Hypothèques sur le libre-échange
Les tendances protectionnistes de Donald Trump inquiètent l’Asie-Pacifique, et leur éventuelle généralisation en Europe préoccupe le Mercosur.
Donald Trump a confirmé le 21 novembre que, dès son premier jour à la Maison Blanche, le 20 janvier 2017, il engagerait le retrait des Etats-Unis du traité commercial transpacifique (TPP), signé en février dernier par les douze pays de la région à l’exclusion de la Chine, mais pas encore approuvé par le Congrès américain dominé par les Républicains.
A la place de «ce désastre potentiel pour notre pays, a-t-il dit, nous négocierons des traités commerciaux bilatéraux et justes qui ramèneront les emplois et l’industrie sur le sol américain.»
Cette hypothèque a, bien entendu, quelque peu assombri le sommet de la Coopération économique pour l’Asie-Pacifique (Apec), qui s’est clôturé le 20 novembre à Lima, en présence de Barak Obama. Et a donné l’occasion au président chinois, Xi Jinping, de manifester son ambition de faire de Pékin le leader des négociations de libre-échange dans cette partie du monde.
UE/Mercosur
Le protectionnisme inquiète également le Mercosur, dont les pourparlers commerciaux avec l’Union européenne viennent d’être relancés. L’accord entre l’Union et le marché commun du Sud (Argentine, Brésil, Paraguay, Uruguay, le Venezuela ne participant pas aux discussions) «pourrait être atteint en 2018 en fonction des résultats des élections en Europe», vient ainsi de pronostiquer prudemment Carlos Marcio Cozendey, sous-secrétaire général aux affaires économiques et financières au ministère brésilien des Affaires étrangères. Sa crainte : la victoire de partis nationaux hostiles au libre-échange lors des scrutins qui se dérouleront notamment aux Pays-Bas, en France et en Allemagne l’année prochaine.
TTIP
Quant au TTIP, la chancelière allemande Angela Merkel a reconnu le 17 novembre, à l’occasion de la visite d’adieu de Barack Obama, que l’accord commercial entre l’Union européenne et les Etats-Unis (TTIP) ne pouvait être conclu en l’état, alors que l’élection de Donald Trump laisse présager une politique commerciale protectionniste. «Je me suis toujours beaucoup investie pour la conclusion d’un accord de libre-échange avec les Etats-Unis. Nous avons bien avancé dans les négociations mais, maintenant, elles ne peuvent être conclues», a-t-elle déclaré, se disant toutefois sûre qu’un jour on pourra y revenir.

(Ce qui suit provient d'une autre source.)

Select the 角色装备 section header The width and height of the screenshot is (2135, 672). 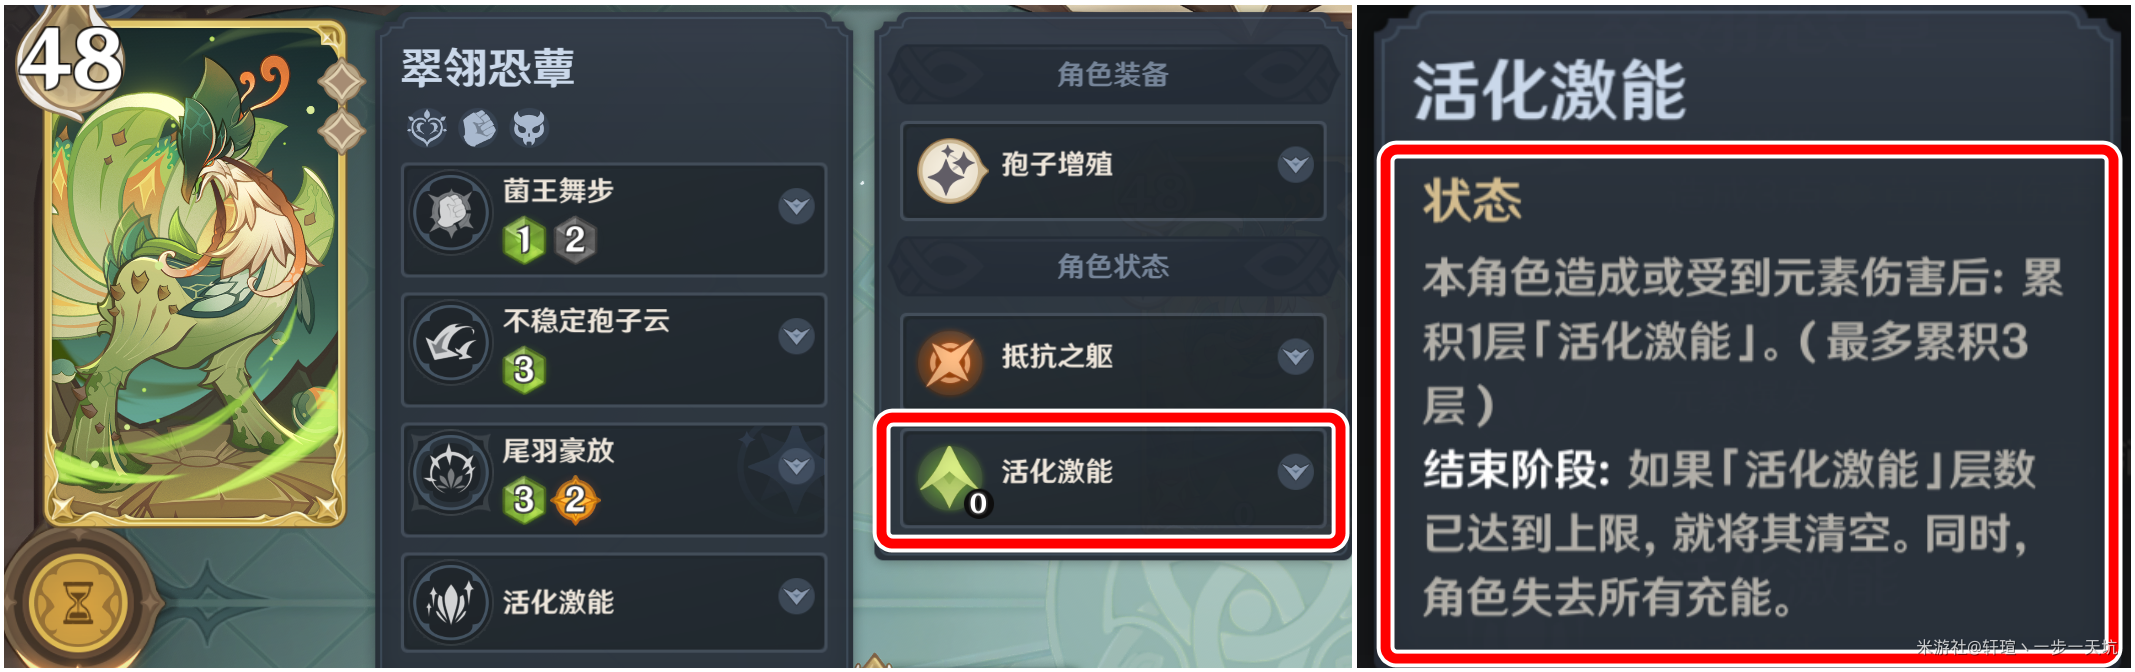click(x=1113, y=75)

«Ce qui nous unit, c’est la conviction commune que la mondialisation doit être organisée humainement, politiquement, mais qu’il n’y a pas de retour possible au temps d’avant la mondialisation», a souligné la chancelière allemande, qui a annoncé le 20 novembre sa candidature pour un quatrième mandat lors des élections législatives de septembre 2017.
Ceta
Par ailleurs, le Parlement européen a rejeté le 23 novembre, par 419 voix contre 258 et 22 abstentions, la demande de 89 députés de renvoyer l’accord économique et commercial global avec le Canada (Ceta) devant la Cour de justice de l’Union européenne pour vérifier la conformité des dispositions relatives à la protection des investisseurs avec le droit des gouvernements à réglementer des objectifs légitimes de politique publique tels que la protection de la santé, la sécurité ou l’environnement.
Le service juridique de l’Assemblée n’avait pas trouvé de contradiction entre ces dispositions et les traités européens. L’accord bilatéral sera mis aux voix en commission parlementaire du commerce international le 5 décembre, et voté en plénière lors de la session du 12 au 15 décembre.
Qu’ils soient situés à l’extrême droite ou pas, les gouvernants actuels ou futurs partagent presque tous des tendances plutôt favorables au freinage des échanges internationaux. Déjà, en Europe, bon nombre d’industriels s’attendent à ce que les échanges commerciaux avec la Grande Bretagne soient rendus plus difficiles depuis le Brexit.